● Material provided
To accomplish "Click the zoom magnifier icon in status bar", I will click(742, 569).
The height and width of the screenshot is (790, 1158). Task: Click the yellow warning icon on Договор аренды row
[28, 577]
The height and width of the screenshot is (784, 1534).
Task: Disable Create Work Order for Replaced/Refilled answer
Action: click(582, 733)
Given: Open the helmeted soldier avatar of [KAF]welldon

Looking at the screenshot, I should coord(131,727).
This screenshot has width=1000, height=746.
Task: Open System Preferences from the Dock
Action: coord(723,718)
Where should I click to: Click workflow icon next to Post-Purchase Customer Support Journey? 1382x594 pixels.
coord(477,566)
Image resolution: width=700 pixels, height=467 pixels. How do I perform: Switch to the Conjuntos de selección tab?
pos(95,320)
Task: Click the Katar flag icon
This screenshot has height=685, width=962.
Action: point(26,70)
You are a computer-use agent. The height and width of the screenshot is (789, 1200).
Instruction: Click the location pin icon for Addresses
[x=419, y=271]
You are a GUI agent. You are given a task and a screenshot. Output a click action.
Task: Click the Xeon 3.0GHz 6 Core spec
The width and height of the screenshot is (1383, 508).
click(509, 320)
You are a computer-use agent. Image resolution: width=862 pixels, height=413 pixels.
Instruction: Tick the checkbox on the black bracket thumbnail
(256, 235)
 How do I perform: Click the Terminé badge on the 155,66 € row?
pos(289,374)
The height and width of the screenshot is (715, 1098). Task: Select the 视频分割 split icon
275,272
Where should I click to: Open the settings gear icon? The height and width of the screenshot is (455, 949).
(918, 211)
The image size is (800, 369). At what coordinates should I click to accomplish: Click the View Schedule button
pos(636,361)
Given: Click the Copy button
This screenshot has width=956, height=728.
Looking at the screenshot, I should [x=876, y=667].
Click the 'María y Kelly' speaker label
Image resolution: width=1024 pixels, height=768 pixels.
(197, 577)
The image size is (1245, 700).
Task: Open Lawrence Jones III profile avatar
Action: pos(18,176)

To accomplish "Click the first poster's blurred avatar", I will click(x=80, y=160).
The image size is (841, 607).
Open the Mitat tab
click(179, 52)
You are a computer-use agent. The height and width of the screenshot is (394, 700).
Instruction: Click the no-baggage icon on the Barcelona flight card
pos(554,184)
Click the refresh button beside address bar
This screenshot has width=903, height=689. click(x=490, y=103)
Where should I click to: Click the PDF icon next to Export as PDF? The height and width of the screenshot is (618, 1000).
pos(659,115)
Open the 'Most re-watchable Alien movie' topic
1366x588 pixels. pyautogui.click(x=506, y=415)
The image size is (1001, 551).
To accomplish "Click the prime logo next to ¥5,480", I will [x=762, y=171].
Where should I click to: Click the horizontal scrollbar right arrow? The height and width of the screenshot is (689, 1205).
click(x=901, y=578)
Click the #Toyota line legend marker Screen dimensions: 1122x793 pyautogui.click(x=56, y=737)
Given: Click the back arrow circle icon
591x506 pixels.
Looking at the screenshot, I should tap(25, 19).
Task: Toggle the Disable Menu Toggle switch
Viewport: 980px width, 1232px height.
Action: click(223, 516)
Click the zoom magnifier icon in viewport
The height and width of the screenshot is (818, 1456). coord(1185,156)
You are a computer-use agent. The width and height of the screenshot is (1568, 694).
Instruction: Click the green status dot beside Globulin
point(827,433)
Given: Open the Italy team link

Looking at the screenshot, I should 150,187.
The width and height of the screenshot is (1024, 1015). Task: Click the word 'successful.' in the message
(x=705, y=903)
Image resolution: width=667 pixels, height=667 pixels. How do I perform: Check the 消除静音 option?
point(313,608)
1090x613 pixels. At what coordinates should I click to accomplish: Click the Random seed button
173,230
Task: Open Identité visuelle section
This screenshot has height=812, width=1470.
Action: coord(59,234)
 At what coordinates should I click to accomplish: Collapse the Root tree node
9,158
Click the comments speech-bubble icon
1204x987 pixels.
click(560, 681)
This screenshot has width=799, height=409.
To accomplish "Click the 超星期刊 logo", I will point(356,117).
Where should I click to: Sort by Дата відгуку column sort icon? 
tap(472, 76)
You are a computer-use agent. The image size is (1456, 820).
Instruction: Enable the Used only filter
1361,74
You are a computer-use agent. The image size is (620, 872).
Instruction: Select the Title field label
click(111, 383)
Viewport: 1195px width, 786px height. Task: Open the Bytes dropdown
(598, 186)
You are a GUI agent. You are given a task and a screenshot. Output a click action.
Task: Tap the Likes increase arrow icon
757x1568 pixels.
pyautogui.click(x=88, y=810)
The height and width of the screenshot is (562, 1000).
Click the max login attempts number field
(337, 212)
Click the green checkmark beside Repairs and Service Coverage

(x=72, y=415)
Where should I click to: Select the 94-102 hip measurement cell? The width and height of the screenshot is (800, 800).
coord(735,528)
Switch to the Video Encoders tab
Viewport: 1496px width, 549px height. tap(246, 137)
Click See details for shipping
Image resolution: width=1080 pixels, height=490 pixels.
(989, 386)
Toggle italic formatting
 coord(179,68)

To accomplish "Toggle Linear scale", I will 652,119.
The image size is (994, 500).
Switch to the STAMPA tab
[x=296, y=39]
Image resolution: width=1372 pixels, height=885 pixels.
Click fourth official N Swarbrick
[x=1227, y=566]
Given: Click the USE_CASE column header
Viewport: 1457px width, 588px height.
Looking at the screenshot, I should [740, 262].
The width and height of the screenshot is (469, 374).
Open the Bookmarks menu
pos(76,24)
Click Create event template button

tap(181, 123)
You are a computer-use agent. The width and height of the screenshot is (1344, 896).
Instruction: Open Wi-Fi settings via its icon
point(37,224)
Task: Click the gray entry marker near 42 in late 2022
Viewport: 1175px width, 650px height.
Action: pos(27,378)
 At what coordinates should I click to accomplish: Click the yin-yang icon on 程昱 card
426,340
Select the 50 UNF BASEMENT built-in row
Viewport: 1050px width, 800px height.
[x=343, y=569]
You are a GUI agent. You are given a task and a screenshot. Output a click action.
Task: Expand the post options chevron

● About this task
This exercise needs every line of the listing that contains the word "marker".

● Result of this exercise
Click the #Toyota line legend marker Screen dimensions: 1122x793 pyautogui.click(x=56, y=737)
Task: Click the gray entry marker near 42 in late 2022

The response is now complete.